Kobayashi Issa (1763-1828)

春の海終日のたりのたり
haru no umi hinemosu notari notari kana

mare di primavera,
sale… scende…
per tutto il giorno

Yosa Buson (1716-1784)

あひびきがのろのろ歩く蓮の花
aibiki ga noronoro aruku hasu no hana

gli amanti
camminano lentamente
fiori di loto

Hino Sōjō (1901-1956)

Di fatto, la classificazione operata da Blyth, approfondita da William J. Higginson (1938-2008) nel suo Haiku Handbook², raggruppa per categorie una suddivisione già presente nella lingua giapponese, che distingue le onomatopee in gitaigo 擬態語 (stati o condizioni non legate ad un vero e proprio suono, ma a certi tipi di movimento), giongo 擬音語 (suoni prodotti da oggetti inanimati, come pietre, pioggia, ecc.), giseigo 擬声語 (suoni prodotti da esseri viventi, come animali o persone). Quali subcategorie dei giongo abbiamo dunque i gijougo 擬情語 (ideofoni di stati d’animo e sentimenti) e i giyougo 擬容語 (ideofoni di movimenti e azioni).

Oltre al loro rilievo semantico e alla loro capacità di trasmettere sensazioni in maniera ancor più immediata – in quanto legata ad una rappresentazione sonora che opera per analogia diretta – le onomatopee presenti negli haiku tradizionali rilevano nondimeno sotto l’aspetto segnico, posto che sovente già nei loro tratti e nella loro reiterazione (specie nel caso della forma doppia³) sono in grado di veicolare un dato gesto o suono.
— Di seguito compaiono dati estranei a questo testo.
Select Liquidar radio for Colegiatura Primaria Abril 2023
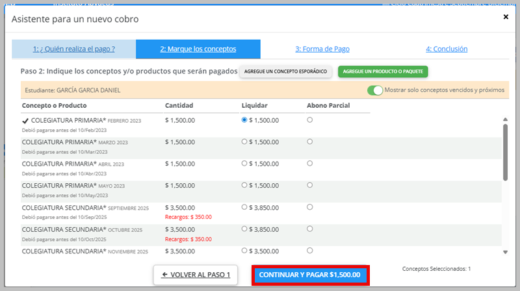Image resolution: width=520 pixels, height=291 pixels. [x=244, y=164]
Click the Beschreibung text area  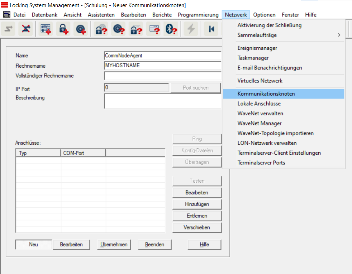tap(162, 101)
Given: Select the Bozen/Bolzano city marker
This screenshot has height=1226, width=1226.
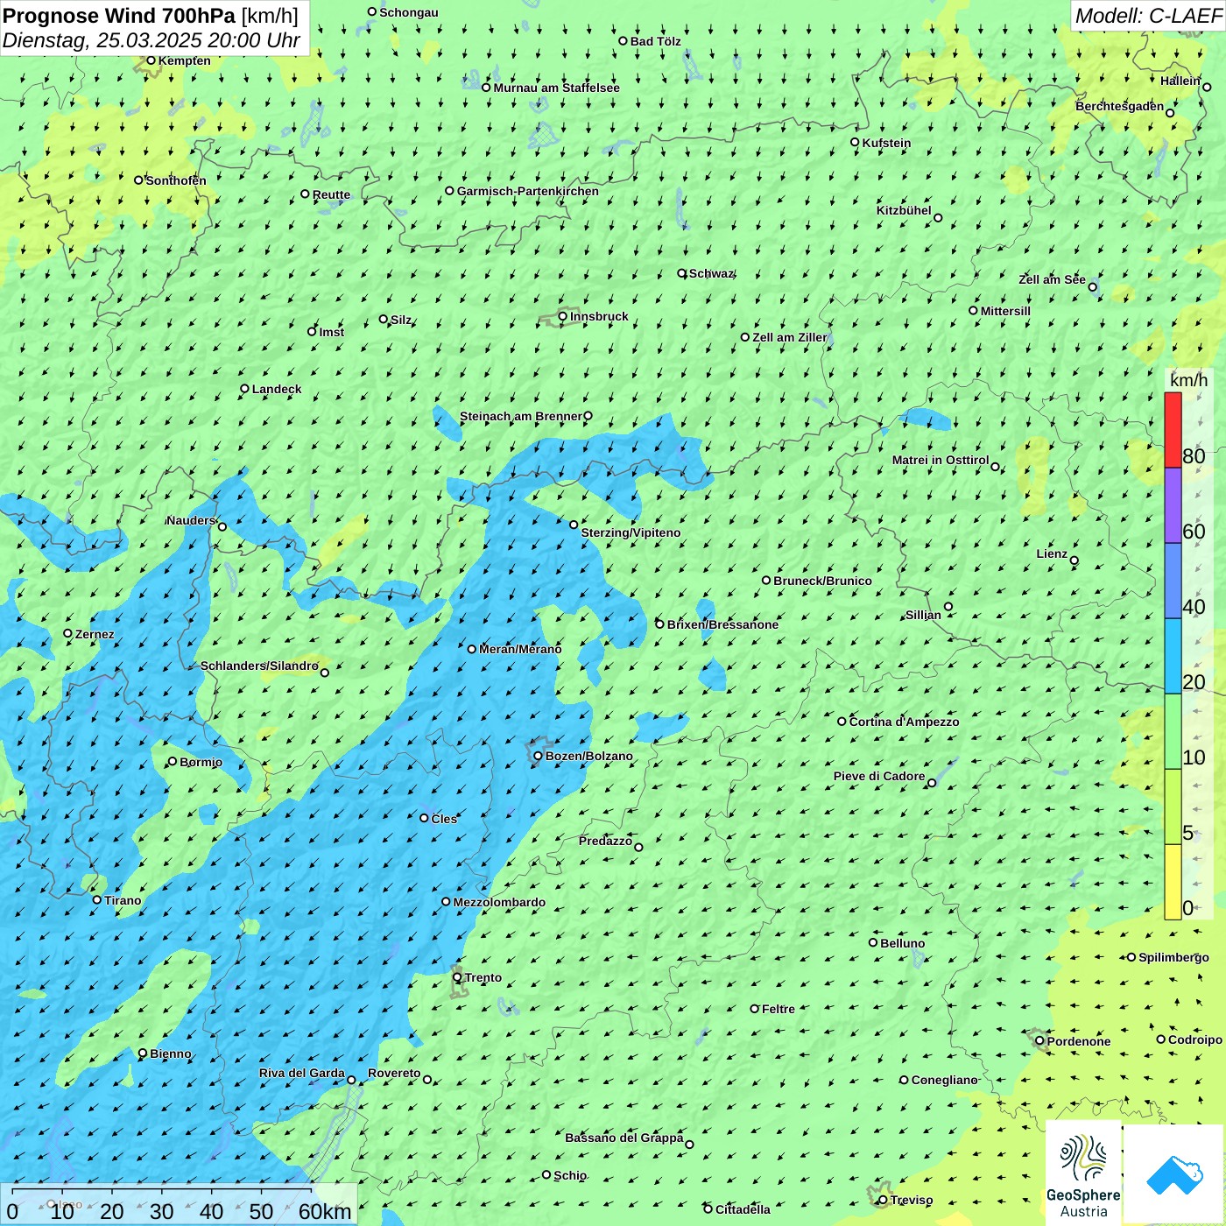Looking at the screenshot, I should (538, 756).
Queste parole o locuzioni, come detto, sono ovviamente presenti anche nella lingua italiana e, sebbene poco utilizzate nella pratica attuale, possono produrre di fatto esiti decisamente interessanti:

giorni di pioggia
i rospi gracidano
cra cra cra cra cra

Marco Pilotto (Gruppo di studio sullo haiku, 11 novembre 2016)

notte in campagna –
nel silenzio un grillo
col suo cri-cri

Rosa Maria Di Salvatore (Otata n. 27, marzo 2018)

Note:

¹ R.H. Blyth, Haiku. Volume 1: Eastern Culture, The Hokuseido Press, 1949, pp. 366-371.
² W.J. Higginson, P. Harter, The Haiku Handbook. How to Write, Share and Teach Haiku, Kodansha International, 1989.
³ Le onomatopee, nella lingua giapponese, possono essere classificate in base a tre forme grammaticali: la forma doppia (ad esempio, noronoro のろのろ), la forma che termina in to と e quella che termina in ri り.